Document segment |
*****

The King's Cardinal: The Rise and Fall of Thomas Wolsey (Pimlico) (94 page)

The distortions of the Protestant tradition have led to bad history, and have created
en passant
the very critical view of Wolsey as a churchman that it has been the purpose of this chapter to revise. What the Catholics of the early sixteenth century thought of as necessary ‘reforms’ have been downgraded, if not ignored completely, thereby creating a false perspective. For instance, by giving the impression that Catholics were opposed to the Bible, historians have ignored the enormous amount of money and effort being expended by leading churchmen on better provision for biblical studies. Both Fisher at Christ’s and St John’s, Cambridge, and Fox at Corpus Christi, Oxford, made detailed provision for it, the latter going out of his way to point out that in interpreting the Bible his reader in theology should not make use of medieval authorities, who were ‘posterior and inferior in learning, but the holy and ancient Greek and Latin doctors’.
449
For Cardinal College Wolsey did not specify what authorities should be consulted. Probably he felt that it was no longer necessary to do so, and certainly the emphasis in his statutes on the usefulness of Latin and Greek for a proper understanding of the Bible suggests that he expected a humanist approach. True, he insisted that the professor of theology spend half of his time in scholastic pursuits, but that left the
other half for Old and New Testament studies.
450
Moreover, as Fisher and Fox had done at their colleges, Wolsey insisted that a portion of the Bible should be read out each day at dinner, and then expounded upon by a suitably qualified person.
451

Something else that the Protestant tradition has tended to obscure is the fact that most medieval men and women liked sermons; one thinks not only of the great audiences that a Bernardino of Sienna or a Savonarola could command, but also of the great number of medieval sermons delivered in England by much less charismatic preachers.
452
And after all, it was as early as 1216 that the Dominican order had been established, with preaching as its principal task. Thus, whatever special significance he may have attached to it as the principal means, alongside the Bible, by which the ‘Word of God’ was revealed to man, the sermon was not the invention of Martin Luther, and what is to be noted is the concern being shown in England in the first decades of the sixteenth century to provide a preaching ministry. As Fisher reminded the university of Cambridge in 1528, it had been his intention and that of the university’s great patroness, Lady Margaret Beaufort, that its graduates should ‘spread Christ’s Gospel throughout the confines of the whole of Britain’,
453
and to ensure this he laid down that a quarter of the fellows of St John’s should preach to the people in English at least eight times a year.

*****

Data section |

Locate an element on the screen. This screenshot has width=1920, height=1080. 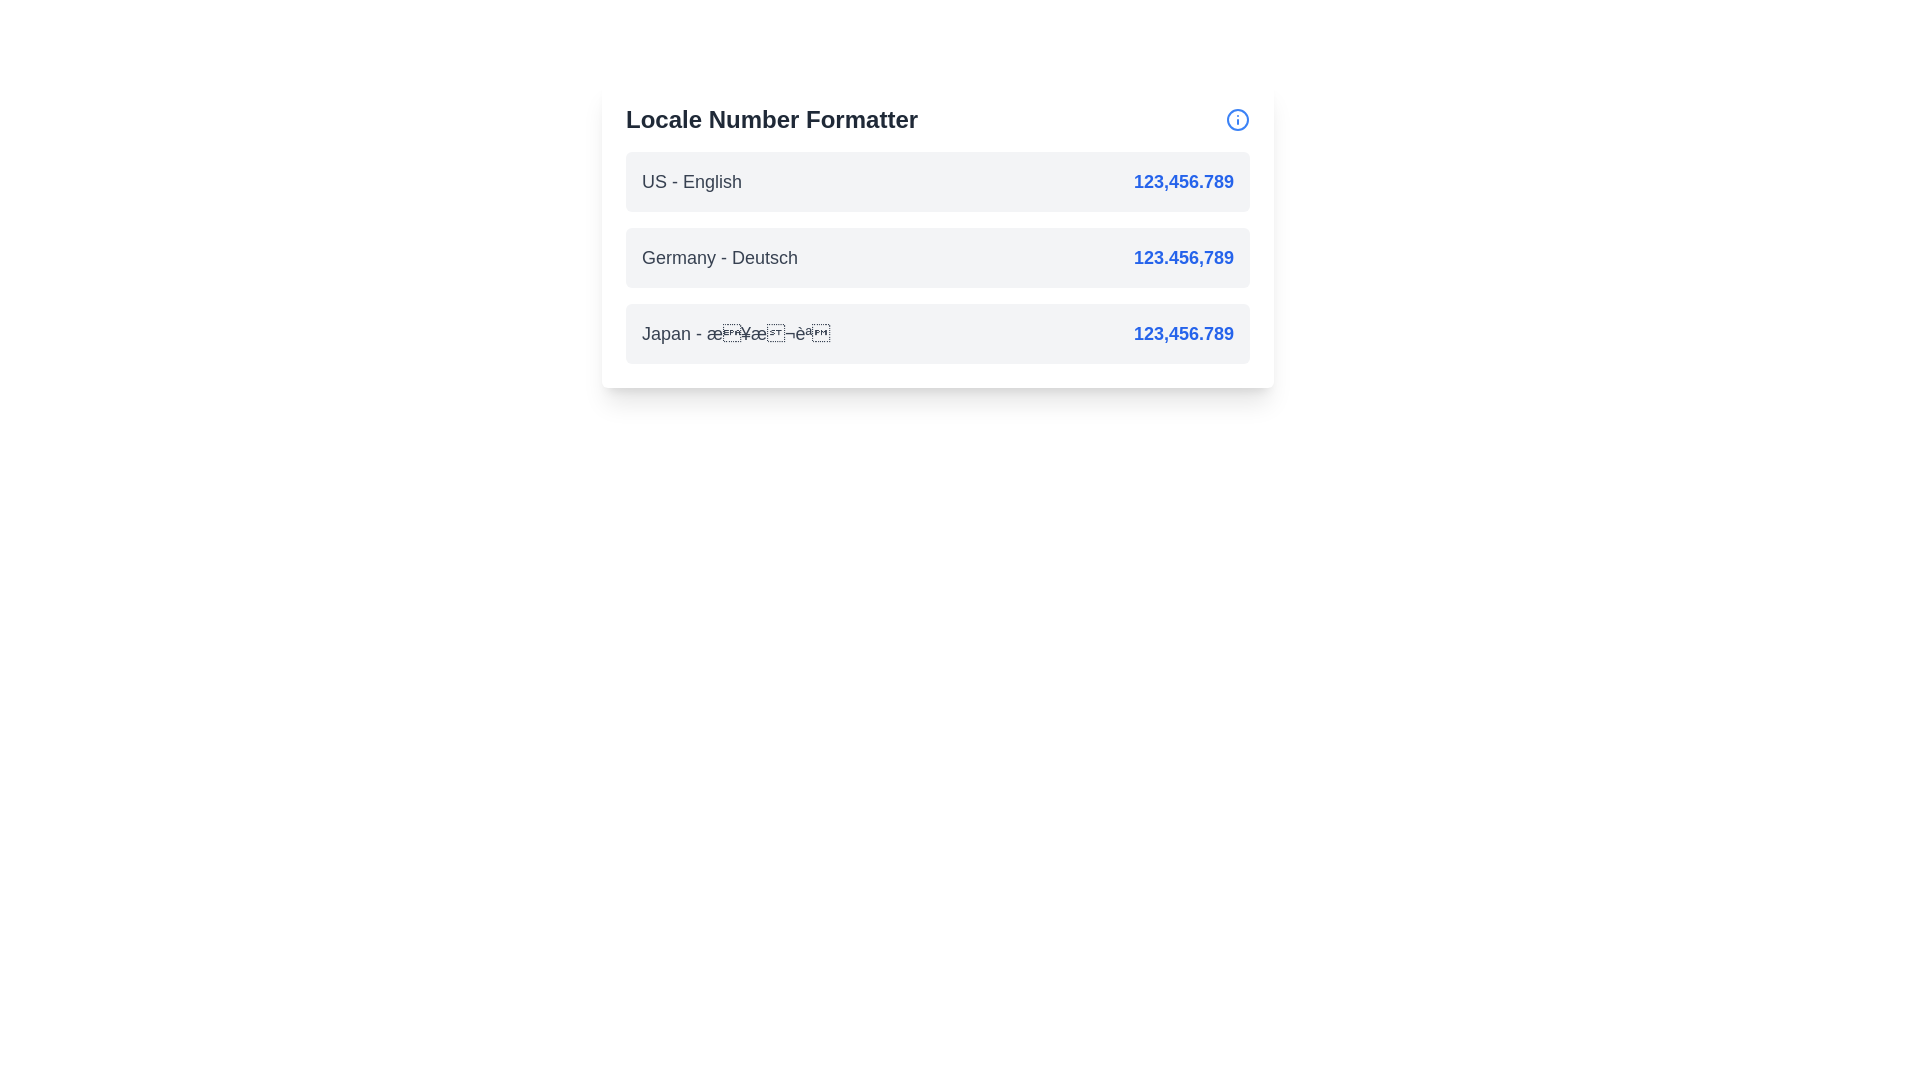
the List item element displaying 'Germany - Deutsch' on the left and '123.456,789' on the right, which is the second item in a vertically spaced group of similar elements is located at coordinates (936, 257).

*****

Name every college mentioned in the excerpt on Wolsey as a churchman above.

Christ's, St John's, Corpus Christi, Cardinal College